Vestía camisa celeste ajustada al cuerpo, saco azul marino, así como sus pantalones chupines, corbata negra al igual que sus brillantes zapatos. Llegaba al carrito con paso de verano. Sus lenguajes, el verbal y el corporal, indicaban intimidad con el entorno. Estaba en su salsa. Era ahí donde quería estar los mediodías. No quería ni sillas ni aire acondicionado. Estaba a gusto. Ansiaba llegar a su objetivo, a lo que verdaderamente lo llevaba a los carritos: el resto líquido del baurú que escurría hasta el fondo de la bolsita en el que había sido servido. Esa mezcla de las salsas, los pickles, el jugo de la hamburguesa y alguna cosa más que chorreara aceitosa hasta el pico inferior de la bolsita de nylon era su vicio, era en lo que pensaba mientras hacía su viaje diario en el 121, de pocitos al centro. Arriesgaba su traje, su camisa y por veces su corbata, comiéndose tan callejero banquete, y añorando con ansias extremas llegar al juguito de la bolsa. Era la razón de su mediodía, el motor que lo llevaba de su casa al trabajo todos los días. Era el consuelo al que se aferraba cuando los días del laburo no eran de los mejores.

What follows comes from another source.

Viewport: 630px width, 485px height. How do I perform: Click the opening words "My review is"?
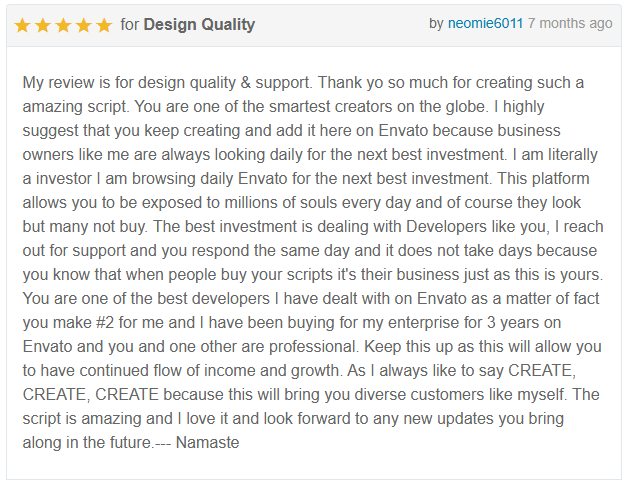67,82
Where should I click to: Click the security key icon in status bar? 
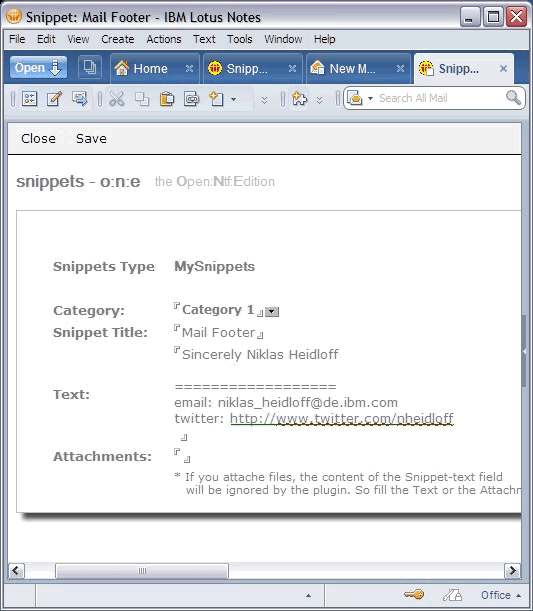click(x=414, y=595)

El juguito de la bolsa es de las mezclas más sabrosas de la comida al aire libre. La mezcla de jugos chorreados sobre la bolsa han logrado un nivel único de combinación, se han amalgamado de tal forma que han llegado a un sabor homogéneo, intenso e inconfundible para cualquier hijo de vecino que alguna vez haya comido en un carrito de comidas y que haya chupado la bolsa dandola vuelta sobre sí misma, en el interior de la boca, con el propósito inconsciente de alcanzar el líquido en su totalidad.
El juguito de la bolsa entra en las exquisiteces de la cocina uruguaya. Debe cuidarse, difundirse y saborearse con la misma devoción que el dulce de leche, la carne, el flan con dulce, el alfajor. El juguito de la bolsa solo existe en la comida callejera, y es el subproducto estrella por excelencia.